An intellectually gifted student, Seren went loggerheads with her pious, old-fashioned father. Each discussion about her educational goals yielded his customary retort. "No daughter of mine will leave home except with a husband. Enough, end of discussion!"Avraham resumed reading his German newspaper.
"But papa, there's a regional scholarship contest. The student with the highest scores wins a full scholarship to Gymnasium! I want to try, please?" She persisted. She was fourteen years old. "Papa, please?"
"Seren, forget this foolishness! What girl needs university to have children, to cook, to sew? Concentrate on finding a good husband."
Against her father's wishes, her mother as her collaborator, Seren secretly entered the competition. It was the third decade of the twentieth century. With anti-Semitism and pogroms rampant throughout Eastern Europe and fearing reprisals, only five Jewish children arrived for exams - Seren the only girl.
The following Sabbath, her large family gathered for breakfast after synagogue. Seren burst into the expansive kitchen, letter in hand. "Papa, Papa, look! I won the scholarship to school in Bucharest!"
Avraham slammed his cup on the table, bellowing, "I forbid you to go! You'd have to live away in a dormitory among non-Jews. You think you can hide what you are? I say you won't go!"
"I will go!" Seren was the only child who ever challenged Avraham.
"You defy me? I won't have it. If you go, don't come home!" And she went.
My mother's goal vanished shortly after classes began. Her temper erupting as her teacher issued anti-Semitic remarks, she lobbed her ink bottle at his head and promptly withdrew from school. But she refused to admit defeat to her father by returning home. Instead she traveled to Bucharest. Disembarking the train in unfamiliar territory, Seren went shop to shop searching for a dressmaking apprenticeship. She was hired that day and her life changed forever.
Seren's educational failure led her to a talent that became the basis for her future. Her new skills positioned her to survive in the ghetto by finding work. It was the mechanism by which she survived the war—succeeding in keeping one of her sisters and two close friends alive, and ensuring her group's usefulness in Dachau. In post-war Germany few survivors found work but she did. Immigrating to Canada with her husband and new baby—a distant foreign land where she knew no one, had no job, spoke no English, she again proved courageous.
Her courage to change course and challenge social conventions proved indispensable over her entire life. Her journey spanned Nazi occupied Europe, Dachau concentration camp, years in post-war Germany, and in her meeting my father. As a skilled worker, she gained entry to Canada—a haven for Holocaust survivors.
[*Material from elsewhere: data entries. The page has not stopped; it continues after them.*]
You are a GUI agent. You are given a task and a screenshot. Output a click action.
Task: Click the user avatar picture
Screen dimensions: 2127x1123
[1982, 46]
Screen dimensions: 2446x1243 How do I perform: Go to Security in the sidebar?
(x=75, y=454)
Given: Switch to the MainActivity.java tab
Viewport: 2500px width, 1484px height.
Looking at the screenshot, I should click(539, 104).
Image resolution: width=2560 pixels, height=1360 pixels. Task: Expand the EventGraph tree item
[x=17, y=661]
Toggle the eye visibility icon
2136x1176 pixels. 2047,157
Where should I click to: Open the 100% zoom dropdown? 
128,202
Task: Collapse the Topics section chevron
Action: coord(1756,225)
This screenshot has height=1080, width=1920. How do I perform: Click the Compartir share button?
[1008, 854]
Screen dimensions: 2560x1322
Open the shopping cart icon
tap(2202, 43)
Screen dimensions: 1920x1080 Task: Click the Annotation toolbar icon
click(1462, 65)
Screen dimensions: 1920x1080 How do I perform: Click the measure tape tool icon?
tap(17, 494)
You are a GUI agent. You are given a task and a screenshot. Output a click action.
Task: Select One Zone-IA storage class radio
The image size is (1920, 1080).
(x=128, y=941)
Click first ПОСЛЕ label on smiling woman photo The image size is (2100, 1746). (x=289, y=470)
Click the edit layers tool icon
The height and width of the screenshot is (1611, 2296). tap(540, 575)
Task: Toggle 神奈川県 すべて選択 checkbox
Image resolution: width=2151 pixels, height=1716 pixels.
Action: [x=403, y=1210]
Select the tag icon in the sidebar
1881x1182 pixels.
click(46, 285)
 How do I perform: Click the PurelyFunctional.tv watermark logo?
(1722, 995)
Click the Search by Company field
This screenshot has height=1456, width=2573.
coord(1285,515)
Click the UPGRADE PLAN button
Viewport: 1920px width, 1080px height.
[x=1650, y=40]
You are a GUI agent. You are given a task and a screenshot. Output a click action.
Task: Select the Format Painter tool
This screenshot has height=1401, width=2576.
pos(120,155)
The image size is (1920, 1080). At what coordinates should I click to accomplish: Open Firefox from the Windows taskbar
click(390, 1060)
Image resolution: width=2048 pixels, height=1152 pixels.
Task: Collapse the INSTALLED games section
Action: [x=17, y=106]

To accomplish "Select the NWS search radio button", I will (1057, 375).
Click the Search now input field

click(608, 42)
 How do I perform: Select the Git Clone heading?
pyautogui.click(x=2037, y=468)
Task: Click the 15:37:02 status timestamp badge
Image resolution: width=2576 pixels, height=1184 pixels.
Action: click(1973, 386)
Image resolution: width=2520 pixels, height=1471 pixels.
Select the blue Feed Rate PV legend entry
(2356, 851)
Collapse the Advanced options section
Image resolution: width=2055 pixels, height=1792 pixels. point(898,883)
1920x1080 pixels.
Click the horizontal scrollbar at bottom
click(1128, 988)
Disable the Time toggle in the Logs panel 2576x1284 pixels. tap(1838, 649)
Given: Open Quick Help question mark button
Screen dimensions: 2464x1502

Seren's courage led to financial stability and finally, to our family gaining USA immigration visas.
By her own admission, my mother failed her educational endeavors yet succeeded her quest for independence while saving numerous lives. For those dependent on her, Seren's courage was the difference between life and death. During difficult times, I still ask, "What would Seren do?" or "If she were here, what would she suggest?"
Before my mother slid out of life, her rabbi asked, "Do you regret anything you did during the war? You know so many survivors do."
"Not one thing!" She replied. "I lived more life than I'd ever imagined. You know, I made a good life from nothing that was left after the war. To me, it's exactly like taking a plain piece of fabric and making it into a beautiful suit. The most important thing I did? I kept my courage and lived morally at a time when so many others abandoned all values."
Seren Tuvel, my mother, was an embodiment of courage!